In the previous post the network consisted of only 25 nodes. Who needs computers, right? SBB, the Swiss Federal Railways, definitely do. In fact, they maintain an amazing data repository comprised of over sixty datasets with many thousand entries each. The company even launched a Kaggle competition in 2018 because there was no standard software to cover their increasing needs.

Here I would like to show the bigger picture without going into task-specific problem solving. It is about connecting the dots, making a living organism out of the network, beyond coordinate systems.

Basel SBB

Basel SBB

%matplotlib inline
import os
import numpy as np
import pandas as pd
import networkx as nx
import matplotlib.pyplot as plt
from matplotlib import cm

Import Data

The original dataset contains information about the yearly total number of trains that pass through each route section of Switzerland. The list contains entries for 2016, 2017 and 2018. Distinction is also made between passenger transport and cargo. For this post, I will focus only on passenger transport in 2018. Comparative studies along the aforementioned two axes are reserved for the near future.
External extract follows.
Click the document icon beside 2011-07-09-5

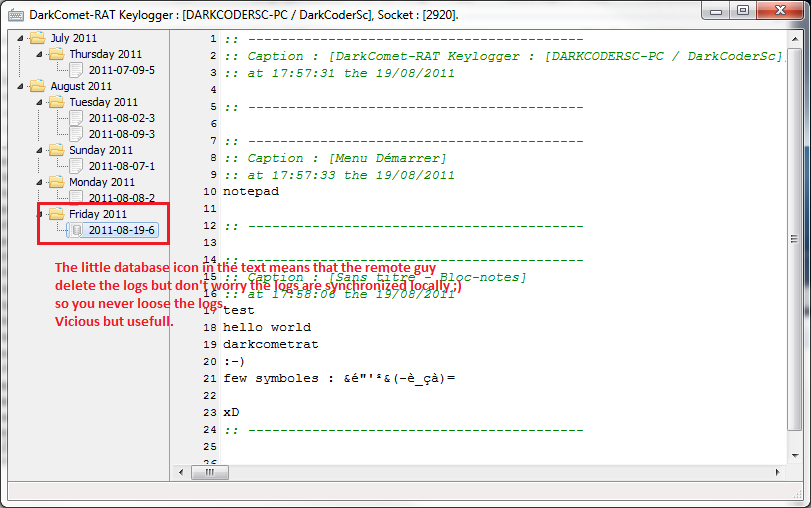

df = pd.read_csv('data/zugzahlen.csv')
PID Anzahl_Zuege
SBB_GESE_CHY 126307
SBB_GIBU_ROL 97943
SBB_MIES_TAN 126101
SBB_MOR_STJ 121566
SBB_PER_ALL 98005

Preprocessing

As is often the case with transportation networks, there are origin and destination points. Caution :skull:! These two sets of points do not have to be congruent and in this case they aren’t. Let’s extract the respective longitudes and latitudes and have a look.

Longitude of origin

df['lon_von'] = df.geopos_von.str.split('\,').str[0]
df['lon_von'] = df['lon_von'].map(float)

Latitude of origin

df['lat_von'] = df.geopos_von.str.split('\,').str[1]
df['lat_von'] = df['lat_von'].map(float)

Longitude of destination

df['lon_bis'] = df.geopos_bis.str.split('\,').str[0]
df['lon_bis'] = df['lon_bis'].map(float)

Latitude of destination

df['lat_bis'] = df.geopos_bis.str.split('\,').str[1]
df['lat_bis'] = df['lat_bis'].map(float)

Map of origins and destinations

Spot the difference :trollface:

Map

Coordinates of origins

pos_von = {}
for i in range(0, len(df)):
    pos_von[df.BP_Von_Abschnitt[i]] = (df.lon_von[i], df.lat_von[i])
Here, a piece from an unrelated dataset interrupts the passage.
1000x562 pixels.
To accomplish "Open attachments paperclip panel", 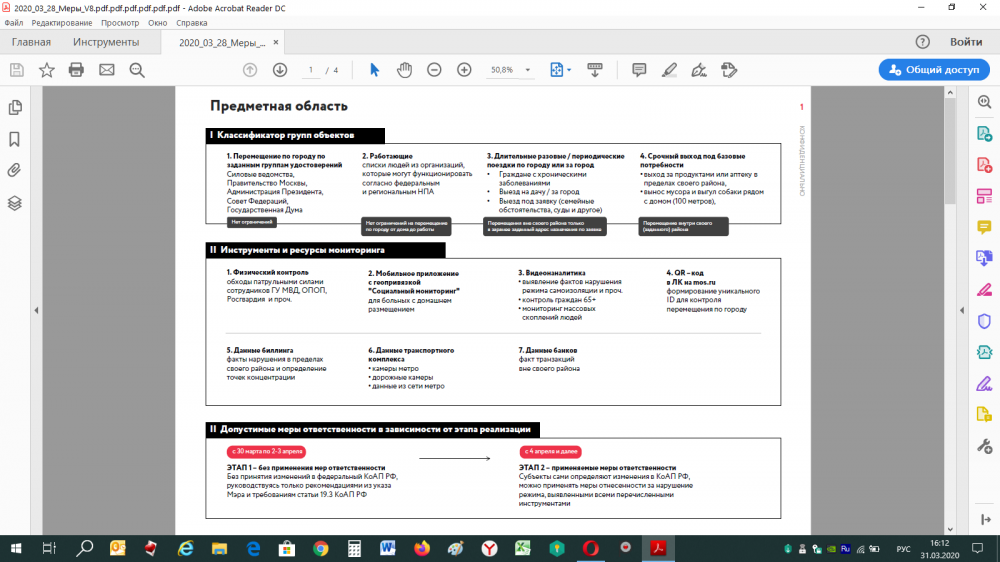I will point(15,170).
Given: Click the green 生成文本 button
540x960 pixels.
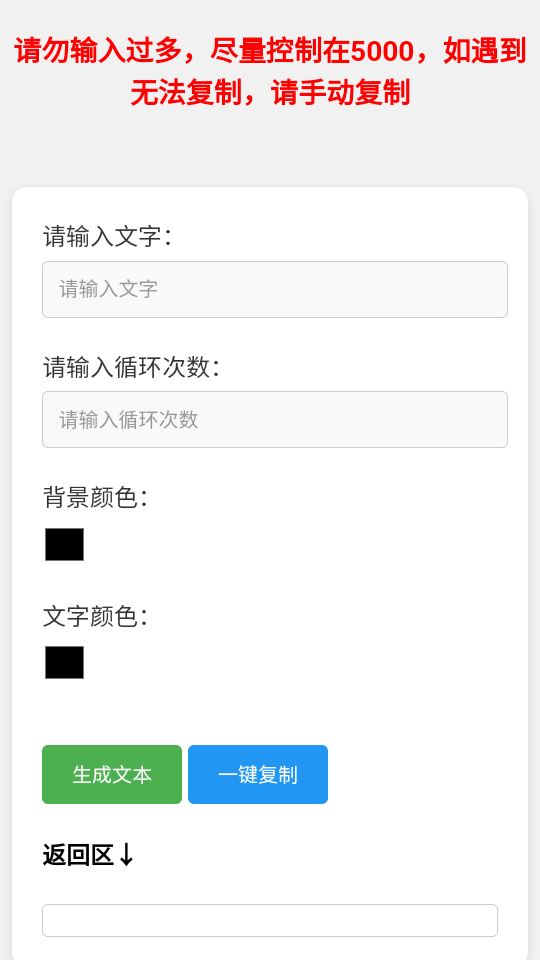Looking at the screenshot, I should 112,774.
Coordinates of destinations

pos_bis = {}
for i in range(0, len(df)):
    pos_bis[df.BP_Bis_Abschnitt[i]] = (df.lon_bis[i], df.lat_bis[i])

Final list of nodes

# Magic merge of dictionaries
pos = {**pos_bis, **pos_von}

Building the graph

The graph is directed, so I will initialize it as a DiGraph with weighted edges and proceed with a bidirectional copy.

df['weight'] = df['Anzahl_Zuege'].map(float)
df['weight'] /= np.max(df['weight'])
D = nx.from_pandas_edgelist(df, source = 'BP_Von_Abschnitt',
                            target = 'BP_Bis_Abschnitt',
                            edge_attr = 'weight',
                            create_using = nx.DiGraph())
G = nx.Graph(D)

Graph as a Map

Now the graph is fully operational and we can very easily do all kinds of fun calculations.
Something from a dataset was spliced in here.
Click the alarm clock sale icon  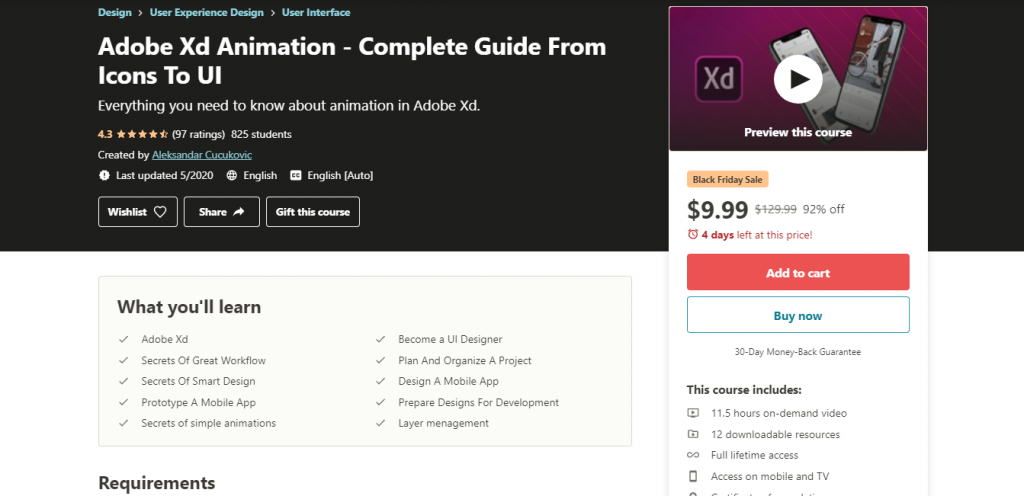(x=693, y=234)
bond = np.array(list(nx.get_edge_attributes(G,'weight').values()))
# Calculate degree centrality,
eigenvector_centrality = nx.eigenvector_centrality(G)

# Set degree centrality metrics on each node,
nx.set_node_attributes(G, eigenvector_centrality, 'ec')

# Use eigenvector centrality for visualization.
ec = np.array(list(nx.get_node_attributes(G,'ec').values()))
plt.figure(figsize = (12,9), dpi=150)
nx.draw(G, pos=pos, edge_color=bond, node_color=ec, with_labels=False,
        node_size=ec*1000, width=bond*20,
        edge_cmap=plt.cm.Spectral, cmap=plt.cm.Blues_r)
plt.savefig('SBB/map.jpg')

SBB Map

Graph as a Network

New positions based solely on network dynamics abstracting away geography.

_pos = nx.spring_layout(G, seed=0)
plt.figure(figsize = (12,12), dpi=150)
nx.draw(G, pos=_pos, edge_color=bond, node_color=ec, with_labels=True,
        font_size=5, weight='weight', node_size=ec*2500, width=bond*20,
        edge_cmap=plt.cm.Spectral, cmap=plt.cm.Blues_r, alpha=0.8)
plt.savefig('SBB/atom.jpg')

SBB Net

Check out the Jupyter notebook!

P.S. The thick purple line in the core is Langstrasse with 336586 passenger trains in 2018.